間充質干細胞最初在骨髓中發現，因其具有多向分化潛能、造血支持和促進干細胞植入、免疫調控和自我復制等特點而日益受到人們的關注。間充質干細胞在體內或體外特定的誘導條件下，可分化為脂肪、骨、軟骨、肌肉、肌腱、韌帶、神經、肝、心肌、內皮等多種組織細胞，連續傳代培養和冷凍保存后仍具有多向分化潛能，可作為理想的種子細胞用于衰老和病變引起的組織器官損傷修復。

近年來有文獻報道人臍帶Wharton′s(音譯：華頓氏)膠質也富含間充質干細胞。臍帶間充質干細胞和骨髓來源的間充質干細胞類似，表達一些共有的表面標志物，具有較高自我再生能力，能分化成脂肪細胞、軟骨細胞、成骨細胞、神經細胞、心肌細胞及內皮細胞。Baksh?D等實驗結果表明臍帶間充質干細胞增殖能力高于骨髓間充質干細胞。由于骨髓穿刺手術對于供者是有創性手術，而且自采集骨髓液至培養臨床治療數量級的間充質干細胞需要4-6周時間。
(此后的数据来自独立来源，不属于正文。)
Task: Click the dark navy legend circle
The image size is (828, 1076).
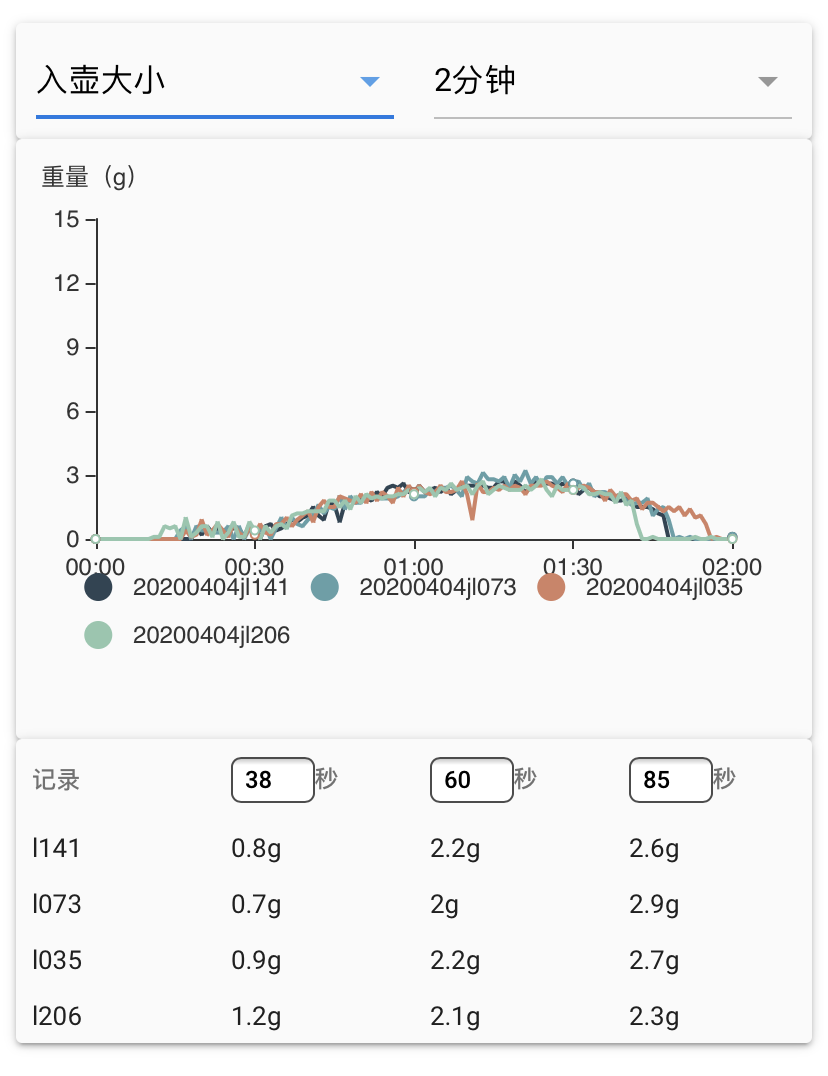Action: point(98,587)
健康剖宮產臍帶以往屬于醫療廢物，采集臍帶對產婦及新生兒無任何影響，而且制備的合格臍帶間充質干細胞可建立間充質干細胞庫液氮保存，可短期內擴增獲得臨床治療數量級細胞。人臍帶Wharton′s膠質來源的基質細胞在再生治療方面有廣闊的應用前景。

目前國內外文獻報道的培養臍帶來源間充質干細胞方法為低糖DMEM或αMEM培養基添加5-20％胎牛血清，同時可加入人間充質干細胞相關生長因子，如成纖維細胞生長因子FGF或血小板源生長因子PDGF。臍帶間充質干細胞傳代培養至P2代或P3代純度可達到應用于再生治療的要求，現有制備方法在傳代時用豬胰腺提取的胰酶及EDTA.Na₂消化上一代細胞后傳代培養。但是應用現有方法制備的間充質干細胞制品中混雜少量牛血清白蛋白、豬胰酶，二者均是明確的高致敏原，患者接受本方法制備的間充質干細胞懸液會產生對應抗體，降低間充質干細胞治療療效及增加過敏性反應發生，而且有感染包括牛腦海綿狀病在內的牛病毒的潛在風險。
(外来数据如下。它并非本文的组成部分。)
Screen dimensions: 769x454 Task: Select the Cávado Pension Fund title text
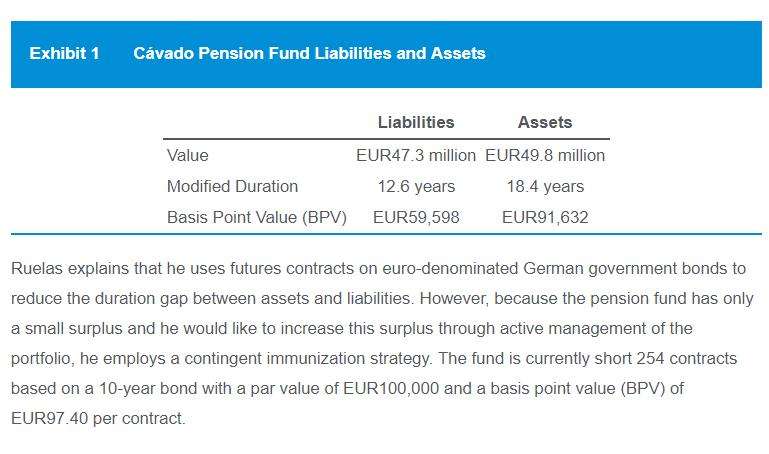(x=309, y=53)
此外，Furlani?D等研究表明利用胎牛血清培養的間充質干細胞有10％以上的細胞直徑大于45μm，細胞直徑越大對于微循環毛細血管床的阻塞作用越明顯，大劑量靜脈輸注試驗條件下嚴重時可導致小鼠死亡，這為患者利用間充質干細胞進行再生治療帶來了潛在的威脅。同時，在傳代時，豬胰酶消化靶點較多，對間充質干細胞的毒性大，進而影響細胞的活力。

發明內容

有鑒于此，本發明的目的在于提供一種間充質干細胞及其制備方法和應用，使得該制備方法制備的間充質干細胞直徑較小，降低引發過敏性反應的幾率，提高傳代細胞活力。

為實現以上發明目的，本發明提供如下技術方案：

一種間充質干細胞的制備方法，將臍帶去除臍動脈和臍靜脈后切成小塊，用含有0.1％IV型膠原酶的αMEM培養基以及完全培養基消化，然后將臍帶小塊和消化后得到的細胞懸液離心，去上清后洗滌除去膠原酶和膠原，接著用完全培養基重懸，重懸后的懸液轉移至由貼壁基質包被過的培養瓶中培養，至出現梭形貼壁細胞時洗滌除去未貼壁細胞，并更換新的完全培養基繼續培養，以后每2天更換一次完全培養基，至梭形貼壁細胞的匯聚度達到80-85％即得；

所述完全培養基為含有15-25ng/ml?FGF、15-25ng/ml?PDGF、15-25ng/m1人白蛋白、15-25ng/ml胰島素、15-25ng/ml硒酸鈉和15-25ng/ml鐵蛋白的αMEM培養基；

本發明采用的臍帶由蘇州大學第一附屬醫院婦產科提供，采集前經產婦同意并簽署知情同意書。現有制備臍帶間充質干細胞的方法，由于采用胎牛血清，使得間充質干細胞帶有異種動物蛋白，增加其在患者體內引發過敏性反應的幾率，同時現有制備的間充質干細胞直徑較大，在用于再生治療時，會對微循環毛細血管床起阻塞作用，給患者造成威脅。

為此，本發明優化培養基成分，選用新的無血清無動物異種蛋白的完全培養基進行制備，大大減小了間充質干細胞引發過敏性反應的幾率，并且最終制備的間充質干細胞直徑經倒置顯微鏡檢測，平均為26μm，而利用現有方法制備的細胞直徑平均為35μm。同時，經小鼠注射試驗檢測，本發明間充質干細胞注射后小鼠死亡率僅為10％，而現有方法制備的間充質干細胞小鼠死亡率為100％。